While the desert poses its own unique risks year-round, the COVID-19 pandemic was an unforeseen obstacle that has further complicated Arellano and Cordero’s efforts to safely organize water drops. Prior to the pandemic, drops were held once a month with up to 100 volunteers split up into seven different routes. Since the first stay-at-home order was announced in March, Arellano and Cordero’s team have been out leaving supplies nearly every week.
“With our COVID-19 guidelines and restrictions, we are unable to safely take new volunteers and large groups. Because of this, we’ve had an amazing turnout by our most dedicated and trusted volunteers. Most of our team members have been out just about every week with us. This team has carried more supplies and has gone on longer routes than ever,” Arellano explained.
Another obstacle Arellano is wary of in the future is the further militarization of the border, even under an incoming Biden administration.
“I wish I was more optimistic,” Arellano said. “The Border Patrol has really been emboldened under the Trump administration because they were welcomed with open arms as quasi-national police. I think there will be some changes, but the bell that I don’t expect to unring though is the emboldening of the Border Patrol.”
Arellano cited the incoming administration’s past rhetoric on policing as particularly troubling.
“Both Biden and Harris have shown in their previous records respectively to be pro-policing and support an escalated level of policing,” Arellano said. “The Border Patrol is extremely overfunded and have massive technology that can be potentially unleashed on at least a third of the country. I don’t see Biden and Harris taking a stand against that, and I’m wary they might actually expand those powers.”
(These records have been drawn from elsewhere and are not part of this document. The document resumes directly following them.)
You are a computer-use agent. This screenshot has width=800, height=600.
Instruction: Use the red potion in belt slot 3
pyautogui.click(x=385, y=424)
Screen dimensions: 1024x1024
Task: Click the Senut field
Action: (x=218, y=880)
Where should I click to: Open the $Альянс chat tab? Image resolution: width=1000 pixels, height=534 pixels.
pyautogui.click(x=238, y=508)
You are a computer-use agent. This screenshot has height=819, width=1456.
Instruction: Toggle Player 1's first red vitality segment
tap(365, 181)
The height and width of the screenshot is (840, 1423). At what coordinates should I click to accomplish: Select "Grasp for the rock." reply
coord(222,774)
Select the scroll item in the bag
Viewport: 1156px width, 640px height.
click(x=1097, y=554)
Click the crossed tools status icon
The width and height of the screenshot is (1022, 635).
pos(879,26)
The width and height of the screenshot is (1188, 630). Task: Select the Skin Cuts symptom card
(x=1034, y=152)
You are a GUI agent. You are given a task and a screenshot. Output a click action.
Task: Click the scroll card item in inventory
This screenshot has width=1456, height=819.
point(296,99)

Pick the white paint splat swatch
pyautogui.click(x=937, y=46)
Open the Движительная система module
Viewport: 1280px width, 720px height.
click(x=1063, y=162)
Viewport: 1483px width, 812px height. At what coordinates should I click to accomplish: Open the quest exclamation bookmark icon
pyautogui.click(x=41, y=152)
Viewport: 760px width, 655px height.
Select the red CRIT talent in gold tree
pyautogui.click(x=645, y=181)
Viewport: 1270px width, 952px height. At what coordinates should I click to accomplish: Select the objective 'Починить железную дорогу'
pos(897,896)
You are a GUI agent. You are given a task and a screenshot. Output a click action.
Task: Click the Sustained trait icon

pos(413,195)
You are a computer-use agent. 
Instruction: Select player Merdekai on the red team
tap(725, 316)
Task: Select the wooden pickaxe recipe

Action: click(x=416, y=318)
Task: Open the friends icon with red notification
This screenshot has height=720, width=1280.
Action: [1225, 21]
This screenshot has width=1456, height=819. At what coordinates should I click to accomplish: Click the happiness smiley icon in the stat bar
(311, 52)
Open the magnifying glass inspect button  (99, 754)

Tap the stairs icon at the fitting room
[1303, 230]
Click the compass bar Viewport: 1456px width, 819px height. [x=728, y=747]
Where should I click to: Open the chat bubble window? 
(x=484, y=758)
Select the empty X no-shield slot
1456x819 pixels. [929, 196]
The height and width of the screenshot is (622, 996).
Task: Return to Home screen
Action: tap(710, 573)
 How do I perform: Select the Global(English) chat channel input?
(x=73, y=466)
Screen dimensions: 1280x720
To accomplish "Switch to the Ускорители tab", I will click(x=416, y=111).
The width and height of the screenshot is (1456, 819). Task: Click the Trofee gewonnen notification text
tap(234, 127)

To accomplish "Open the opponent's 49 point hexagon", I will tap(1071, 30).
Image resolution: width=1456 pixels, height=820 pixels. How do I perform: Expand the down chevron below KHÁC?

In spite of these obstacles, Arellano remains undeterred and says that the work along the border will have to continue regardless of who’s in the white house.
“Regardless of what we encounter in this process, it’s nothing in comparison to what those crossing [the border] encounter,” she said. “We don’t save anyone; they are capable and powerful beyond measure and they save themselves. All we do is spend some time sharing resources and we will continue to do so until we don’t have to.”